Harriet Brewing anniversary, St. Paul Grill bourbon dinner this week in food

bourbon.jpg
Wrap your throat around St. Paul Grill's exclusive bourbon
If your New Year's Resolution involved dialing back your booze intake, you might want to sit this Week in Food out, because we've got a bourbon dinner, a California wine dinner, and a celebration of Harriet Brewing's first anniversary all in the span of this January week.

1/25
Get your hands on the St. Paul Grill's custom blend of six- and eight-year-old premium bourbon, crafted exclusively for the Grill by Kentucky's Woodford Distillery, at tonight's Bourbon Dinner.
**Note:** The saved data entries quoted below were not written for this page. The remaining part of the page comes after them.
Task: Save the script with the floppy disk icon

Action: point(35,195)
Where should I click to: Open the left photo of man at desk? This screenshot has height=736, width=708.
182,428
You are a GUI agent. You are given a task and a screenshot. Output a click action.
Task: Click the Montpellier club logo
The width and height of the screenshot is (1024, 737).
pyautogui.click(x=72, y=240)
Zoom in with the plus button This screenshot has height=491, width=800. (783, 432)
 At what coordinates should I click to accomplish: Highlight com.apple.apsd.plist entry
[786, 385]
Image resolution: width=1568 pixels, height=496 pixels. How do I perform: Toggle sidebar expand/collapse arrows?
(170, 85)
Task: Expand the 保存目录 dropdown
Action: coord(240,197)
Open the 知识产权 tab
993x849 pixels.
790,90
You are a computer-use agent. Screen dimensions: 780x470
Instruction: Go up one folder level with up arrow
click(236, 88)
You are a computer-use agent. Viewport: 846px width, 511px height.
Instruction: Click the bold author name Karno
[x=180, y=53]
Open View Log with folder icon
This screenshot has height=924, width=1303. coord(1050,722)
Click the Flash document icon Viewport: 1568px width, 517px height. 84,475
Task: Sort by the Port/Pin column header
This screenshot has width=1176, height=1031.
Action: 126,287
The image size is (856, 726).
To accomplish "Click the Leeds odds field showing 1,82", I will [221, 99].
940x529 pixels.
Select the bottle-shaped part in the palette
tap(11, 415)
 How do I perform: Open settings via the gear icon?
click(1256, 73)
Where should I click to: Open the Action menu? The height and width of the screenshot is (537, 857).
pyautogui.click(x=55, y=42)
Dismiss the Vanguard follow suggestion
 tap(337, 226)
The five-course meal, created by St. Paul Grill executive chef Adam Bartos, is epic, so we'll just throw a few dishes at you to get the salivary glands chugging: pan seared scallops with preserved Meyer lemon, crème fraiche and caviar; grilled prawns with white cheddar chive hominy grits and crispy Nuskies bacon; and a chocolate bourbon truffle trio. It goes without saying that bourbon drinks and cocktails will be everywhere, and to recover from your night the hotel hooks you up with a complimentary cigar upon your departure. The dinner is $100 per person and begins at 6 p.m. with a cocktail hour. For reservations call 651.224.7455.

1/26
Boost your wine knowledge by heading to Colette Bar & Bistro at the Sofitel for the January edition of their monthly series exploring wine regions of the world. Executive chef Mark Crane will create a specialty menu of French cuisine to complement a selection of wines from various regions of California like Monterey and Santa Barbara. Dishes will include pan-seared Chilean sea bass and duck breast "à l'orange" among others. The dinner begins at 6:30 p.m. and costs $65. To reserve your seat call 952.656.5913.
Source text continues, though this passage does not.